* start SOURCE DATA *

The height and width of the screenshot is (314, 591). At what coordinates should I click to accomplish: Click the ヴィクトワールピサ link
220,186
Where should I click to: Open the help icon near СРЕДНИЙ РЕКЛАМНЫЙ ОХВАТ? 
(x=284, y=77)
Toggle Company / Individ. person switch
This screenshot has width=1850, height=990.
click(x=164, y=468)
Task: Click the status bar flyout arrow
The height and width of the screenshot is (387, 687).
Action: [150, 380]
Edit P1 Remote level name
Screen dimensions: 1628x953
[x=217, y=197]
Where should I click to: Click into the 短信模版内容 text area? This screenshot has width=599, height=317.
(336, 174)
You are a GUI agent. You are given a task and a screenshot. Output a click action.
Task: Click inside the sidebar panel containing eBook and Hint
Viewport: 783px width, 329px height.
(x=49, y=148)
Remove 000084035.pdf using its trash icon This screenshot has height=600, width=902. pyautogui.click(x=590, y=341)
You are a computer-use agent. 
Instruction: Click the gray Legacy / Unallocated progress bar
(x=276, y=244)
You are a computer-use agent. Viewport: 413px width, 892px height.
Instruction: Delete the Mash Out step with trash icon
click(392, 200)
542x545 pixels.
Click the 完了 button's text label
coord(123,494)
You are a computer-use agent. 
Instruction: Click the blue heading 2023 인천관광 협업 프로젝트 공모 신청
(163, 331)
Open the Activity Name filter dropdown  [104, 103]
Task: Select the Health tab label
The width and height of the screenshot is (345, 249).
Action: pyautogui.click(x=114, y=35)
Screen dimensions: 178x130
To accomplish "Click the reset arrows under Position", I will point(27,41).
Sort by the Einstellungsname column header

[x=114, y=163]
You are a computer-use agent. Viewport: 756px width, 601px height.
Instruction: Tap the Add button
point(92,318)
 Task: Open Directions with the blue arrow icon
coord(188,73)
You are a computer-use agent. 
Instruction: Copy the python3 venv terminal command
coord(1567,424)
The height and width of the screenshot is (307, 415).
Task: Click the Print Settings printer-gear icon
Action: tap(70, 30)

* end SOURCE DATA *

[DIRECTIONS]
Please copy the lines above verbatim, starting with the line containing "Where should I click to: Open" and ending with the line containing "Action: pyautogui.click(x=114, y=35)".

[SOLUTION TO THIS TASK]
Where should I click to: Open the help icon near СРЕДНИЙ РЕКЛАМНЫЙ ОХВАТ? 
(x=284, y=77)
Toggle Company / Individ. person switch
This screenshot has width=1850, height=990.
click(x=164, y=468)
Task: Click the status bar flyout arrow
The height and width of the screenshot is (387, 687).
Action: [150, 380]
Edit P1 Remote level name
Screen dimensions: 1628x953
[x=217, y=197]
Where should I click to: Click into the 短信模版内容 text area? This screenshot has width=599, height=317.
(336, 174)
You are a GUI agent. You are given a task and a screenshot. Output a click action.
Task: Click inside the sidebar panel containing eBook and Hint
Viewport: 783px width, 329px height.
(x=49, y=148)
Remove 000084035.pdf using its trash icon This screenshot has height=600, width=902. pyautogui.click(x=590, y=341)
You are a computer-use agent. 
Instruction: Click the gray Legacy / Unallocated progress bar
(x=276, y=244)
You are a computer-use agent. Viewport: 413px width, 892px height.
Instruction: Delete the Mash Out step with trash icon
click(392, 200)
542x545 pixels.
Click the 完了 button's text label
coord(123,494)
You are a computer-use agent. 
Instruction: Click the blue heading 2023 인천관광 협업 프로젝트 공모 신청
(163, 331)
Open the Activity Name filter dropdown  [104, 103]
Task: Select the Health tab label
The width and height of the screenshot is (345, 249).
Action: pyautogui.click(x=114, y=35)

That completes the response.